* **Available data**:
══════

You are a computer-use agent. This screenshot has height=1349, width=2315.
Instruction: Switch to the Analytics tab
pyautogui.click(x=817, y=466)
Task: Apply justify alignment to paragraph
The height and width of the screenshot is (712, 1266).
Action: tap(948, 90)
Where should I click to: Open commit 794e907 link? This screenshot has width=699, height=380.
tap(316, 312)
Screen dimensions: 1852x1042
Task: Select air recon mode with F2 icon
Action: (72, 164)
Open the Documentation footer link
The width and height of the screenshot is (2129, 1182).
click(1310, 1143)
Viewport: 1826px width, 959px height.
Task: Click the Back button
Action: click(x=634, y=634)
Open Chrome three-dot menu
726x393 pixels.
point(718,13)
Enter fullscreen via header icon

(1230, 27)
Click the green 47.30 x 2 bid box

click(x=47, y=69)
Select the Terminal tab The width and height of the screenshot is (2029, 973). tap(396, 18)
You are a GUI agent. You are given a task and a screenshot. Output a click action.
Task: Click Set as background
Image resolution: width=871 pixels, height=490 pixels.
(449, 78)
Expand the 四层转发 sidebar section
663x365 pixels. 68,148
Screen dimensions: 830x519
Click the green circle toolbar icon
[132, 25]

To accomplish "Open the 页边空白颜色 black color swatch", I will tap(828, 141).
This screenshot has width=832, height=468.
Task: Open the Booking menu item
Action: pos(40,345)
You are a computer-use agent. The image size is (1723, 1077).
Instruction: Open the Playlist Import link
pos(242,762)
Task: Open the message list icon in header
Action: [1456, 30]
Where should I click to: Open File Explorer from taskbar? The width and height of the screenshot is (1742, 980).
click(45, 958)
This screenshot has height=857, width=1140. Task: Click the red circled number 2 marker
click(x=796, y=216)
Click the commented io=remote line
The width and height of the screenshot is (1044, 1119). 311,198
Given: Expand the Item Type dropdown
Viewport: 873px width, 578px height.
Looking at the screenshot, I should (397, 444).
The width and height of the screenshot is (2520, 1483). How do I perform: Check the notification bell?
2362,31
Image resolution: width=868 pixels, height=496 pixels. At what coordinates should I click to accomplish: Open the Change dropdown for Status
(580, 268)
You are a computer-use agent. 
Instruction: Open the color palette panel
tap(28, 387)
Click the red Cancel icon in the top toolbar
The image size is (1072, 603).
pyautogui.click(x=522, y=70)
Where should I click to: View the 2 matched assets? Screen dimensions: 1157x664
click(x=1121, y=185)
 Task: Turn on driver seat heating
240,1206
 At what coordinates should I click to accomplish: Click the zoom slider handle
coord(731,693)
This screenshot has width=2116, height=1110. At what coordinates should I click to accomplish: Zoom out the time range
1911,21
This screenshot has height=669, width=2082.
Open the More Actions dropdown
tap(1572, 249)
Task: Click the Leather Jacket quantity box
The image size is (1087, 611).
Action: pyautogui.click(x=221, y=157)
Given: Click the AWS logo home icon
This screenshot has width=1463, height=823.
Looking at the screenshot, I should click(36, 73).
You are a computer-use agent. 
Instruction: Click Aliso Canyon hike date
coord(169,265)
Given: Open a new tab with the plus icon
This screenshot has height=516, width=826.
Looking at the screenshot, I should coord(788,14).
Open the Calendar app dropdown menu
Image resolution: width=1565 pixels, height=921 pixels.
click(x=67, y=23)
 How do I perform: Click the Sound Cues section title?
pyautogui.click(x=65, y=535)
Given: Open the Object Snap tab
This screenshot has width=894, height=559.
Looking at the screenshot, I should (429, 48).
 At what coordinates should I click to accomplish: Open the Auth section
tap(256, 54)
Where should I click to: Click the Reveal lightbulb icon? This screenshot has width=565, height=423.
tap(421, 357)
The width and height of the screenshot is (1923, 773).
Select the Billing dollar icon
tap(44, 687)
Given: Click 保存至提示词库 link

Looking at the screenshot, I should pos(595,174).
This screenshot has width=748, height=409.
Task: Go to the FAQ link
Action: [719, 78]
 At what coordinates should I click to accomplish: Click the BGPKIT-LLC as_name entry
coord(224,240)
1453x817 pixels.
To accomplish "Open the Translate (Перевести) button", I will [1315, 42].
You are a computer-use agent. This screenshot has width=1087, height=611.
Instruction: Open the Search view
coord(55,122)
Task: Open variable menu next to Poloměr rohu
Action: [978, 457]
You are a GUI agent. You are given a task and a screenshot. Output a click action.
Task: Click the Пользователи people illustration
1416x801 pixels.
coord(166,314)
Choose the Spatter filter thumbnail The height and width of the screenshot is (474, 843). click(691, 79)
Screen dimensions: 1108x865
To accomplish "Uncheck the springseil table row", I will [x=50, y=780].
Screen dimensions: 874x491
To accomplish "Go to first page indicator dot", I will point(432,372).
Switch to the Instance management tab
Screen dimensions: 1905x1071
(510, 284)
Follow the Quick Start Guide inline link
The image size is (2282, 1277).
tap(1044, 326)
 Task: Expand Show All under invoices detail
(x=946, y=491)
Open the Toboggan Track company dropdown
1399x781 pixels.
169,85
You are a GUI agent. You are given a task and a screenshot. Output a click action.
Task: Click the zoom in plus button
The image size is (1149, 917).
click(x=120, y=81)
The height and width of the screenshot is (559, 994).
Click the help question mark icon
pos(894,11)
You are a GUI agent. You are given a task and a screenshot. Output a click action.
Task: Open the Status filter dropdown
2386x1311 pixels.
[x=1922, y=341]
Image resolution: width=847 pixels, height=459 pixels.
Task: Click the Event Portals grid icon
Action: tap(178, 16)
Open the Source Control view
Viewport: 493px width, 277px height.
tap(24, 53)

══════

* **How to complete this task**: Repeat the full set of records above character for character.

* **Result**:
You are a computer-use agent. This screenshot has height=1349, width=2315.
Instruction: Switch to the Analytics tab
pyautogui.click(x=817, y=466)
Task: Apply justify alignment to paragraph
The height and width of the screenshot is (712, 1266).
Action: tap(948, 90)
Where should I click to: Open commit 794e907 link? This screenshot has width=699, height=380.
tap(316, 312)
Screen dimensions: 1852x1042
Task: Select air recon mode with F2 icon
Action: (72, 164)
Open the Documentation footer link
The width and height of the screenshot is (2129, 1182).
click(1310, 1143)
Viewport: 1826px width, 959px height.
Task: Click the Back button
Action: click(x=634, y=634)
Open Chrome three-dot menu
726x393 pixels.
point(718,13)
Enter fullscreen via header icon

(1230, 27)
Click the green 47.30 x 2 bid box

click(x=47, y=69)
Select the Terminal tab The width and height of the screenshot is (2029, 973). tap(396, 18)
You are a GUI agent. You are given a task and a screenshot. Output a click action.
Task: Click Set as background
Image resolution: width=871 pixels, height=490 pixels.
(449, 78)
Expand the 四层转发 sidebar section
663x365 pixels. 68,148
Screen dimensions: 830x519
Click the green circle toolbar icon
[132, 25]

To accomplish "Open the 页边空白颜色 black color swatch", I will tap(828, 141).
This screenshot has width=832, height=468.
Task: Open the Booking menu item
Action: pos(40,345)
You are a computer-use agent. The image size is (1723, 1077).
Instruction: Open the Playlist Import link
pos(242,762)
Task: Open the message list icon in header
Action: [1456, 30]
Where should I click to: Open File Explorer from taskbar? The width and height of the screenshot is (1742, 980).
click(45, 958)
This screenshot has height=857, width=1140. Task: Click the red circled number 2 marker
click(x=796, y=216)
Click the commented io=remote line
The width and height of the screenshot is (1044, 1119). 311,198
Given: Expand the Item Type dropdown
Viewport: 873px width, 578px height.
Looking at the screenshot, I should (397, 444).
The width and height of the screenshot is (2520, 1483). How do I perform: Check the notification bell?
2362,31
Image resolution: width=868 pixels, height=496 pixels. At what coordinates should I click to accomplish: Open the Change dropdown for Status
(580, 268)
You are a computer-use agent. 
Instruction: Open the color palette panel
tap(28, 387)
Click the red Cancel icon in the top toolbar
The image size is (1072, 603).
pyautogui.click(x=522, y=70)
Where should I click to: View the 2 matched assets? Screen dimensions: 1157x664
click(x=1121, y=185)
 Task: Turn on driver seat heating
240,1206
 At what coordinates should I click to accomplish: Click the zoom slider handle
coord(731,693)
This screenshot has width=2116, height=1110. At what coordinates should I click to accomplish: Zoom out the time range
1911,21
This screenshot has height=669, width=2082.
Open the More Actions dropdown
tap(1572, 249)
Task: Click the Leather Jacket quantity box
The image size is (1087, 611).
Action: pyautogui.click(x=221, y=157)
Given: Click the AWS logo home icon
This screenshot has width=1463, height=823.
Looking at the screenshot, I should click(36, 73).
You are a computer-use agent. 
Instruction: Click Aliso Canyon hike date
coord(169,265)
Given: Open a new tab with the plus icon
This screenshot has height=516, width=826.
Looking at the screenshot, I should coord(788,14).
Open the Calendar app dropdown menu
Image resolution: width=1565 pixels, height=921 pixels.
click(x=67, y=23)
 How do I perform: Click the Sound Cues section title?
pyautogui.click(x=65, y=535)
Given: Open the Object Snap tab
This screenshot has width=894, height=559.
Looking at the screenshot, I should (429, 48).
 At what coordinates should I click to accomplish: Open the Auth section
tap(256, 54)
Where should I click to: Click the Reveal lightbulb icon? This screenshot has width=565, height=423.
tap(421, 357)
The width and height of the screenshot is (1923, 773).
Select the Billing dollar icon
tap(44, 687)
Given: Click 保存至提示词库 link

Looking at the screenshot, I should pos(595,174).
This screenshot has width=748, height=409.
Task: Go to the FAQ link
Action: [719, 78]
 At what coordinates should I click to accomplish: Click the BGPKIT-LLC as_name entry
coord(224,240)
1453x817 pixels.
To accomplish "Open the Translate (Перевести) button", I will [1315, 42].
You are a computer-use agent. This screenshot has width=1087, height=611.
Instruction: Open the Search view
coord(55,122)
Task: Open variable menu next to Poloměr rohu
Action: [978, 457]
You are a GUI agent. You are given a task and a screenshot. Output a click action.
Task: Click the Пользователи people illustration
1416x801 pixels.
coord(166,314)
Choose the Spatter filter thumbnail The height and width of the screenshot is (474, 843). click(691, 79)
Screen dimensions: 1108x865
To accomplish "Uncheck the springseil table row", I will [x=50, y=780].
Screen dimensions: 874x491
To accomplish "Go to first page indicator dot", I will point(432,372).
Switch to the Instance management tab
Screen dimensions: 1905x1071
(510, 284)
Follow the Quick Start Guide inline link
The image size is (2282, 1277).
tap(1044, 326)
 Task: Expand Show All under invoices detail
(x=946, y=491)
Open the Toboggan Track company dropdown
1399x781 pixels.
169,85
You are a GUI agent. You are given a task and a screenshot. Output a click action.
Task: Click the zoom in plus button
The image size is (1149, 917).
click(x=120, y=81)
The height and width of the screenshot is (559, 994).
Click the help question mark icon
pos(894,11)
You are a GUI agent. You are given a task and a screenshot. Output a click action.
Task: Open the Status filter dropdown
2386x1311 pixels.
[x=1922, y=341]
Image resolution: width=847 pixels, height=459 pixels.
Task: Click the Event Portals grid icon
Action: tap(178, 16)
Open the Source Control view
Viewport: 493px width, 277px height.
tap(24, 53)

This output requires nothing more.